• [Study text]
------------------------------------------------------------

Far from being unwell, Sinner is a victim of our society
Sinner can’t be unwell. He cannot give in. He cannot fail. This is the world we live in. Our society of constant action and performance breeds excessive fatigue and burnout. The relentless drive for higher performance can lead to a breakdown of the spirit.
Jannik Sinner was knocked out in the second round of Roland Garros 2026. He suffered a sudden and inexplicable physical collapse just as he seemed to have won the match. Alarm bells immediately rang in the Italian media: what happened? It’s a case that merits further investigation and study.
Some attribute it to Sinner's red hair, while others blame stress: too many matches, too many commitments, too much pressure.
The problem is that these health issues seem to have become quite common in tennis (but not only there): last year, there was reportedly a spike in withdrawals due to illness. Other hypotheses that do not concern individual tennis players include vaccines or the usual suspect, global warming.
But what is the real cause, if there is only one? I don't know, and all things considered, it isn’t the point. What is striking is that a tennis player’s illness immediately becomes a national issue, an anomaly to be explained and almost a scandal. Sinner cannot be unwell. He cannot give in. He cannot fail. This is the world we live in.

------------------------------------------------------------

• [Material shown]
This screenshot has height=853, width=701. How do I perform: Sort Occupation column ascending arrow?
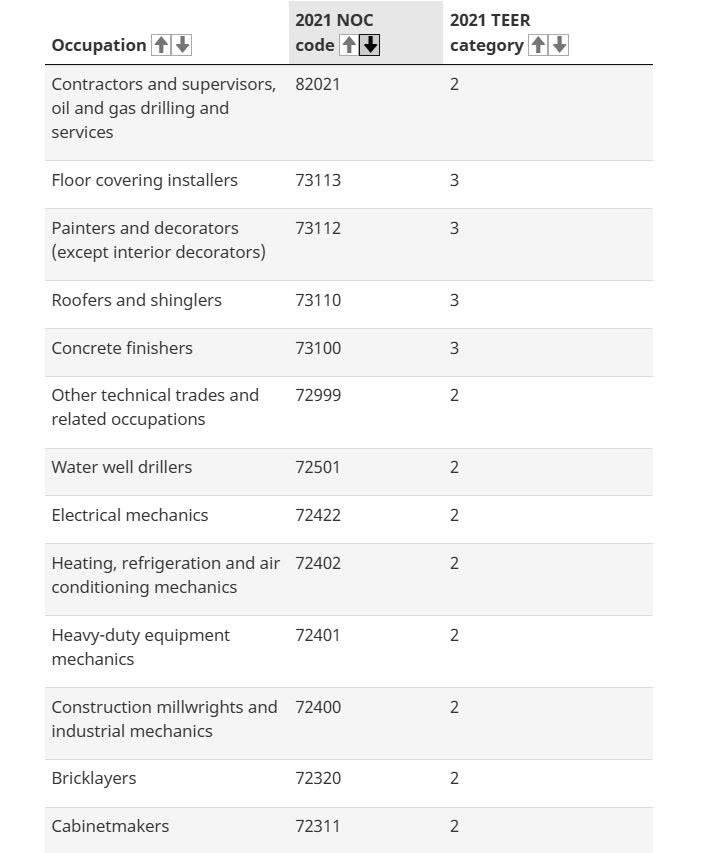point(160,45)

------------------------------------------------------------

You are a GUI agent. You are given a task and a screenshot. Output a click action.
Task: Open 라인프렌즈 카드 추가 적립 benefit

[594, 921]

------------------------------------------------------------

• [Problem] In the article about Sinner, in which round of Roland Garros 2026 was he knocked out?

• [Exercise result] The second round.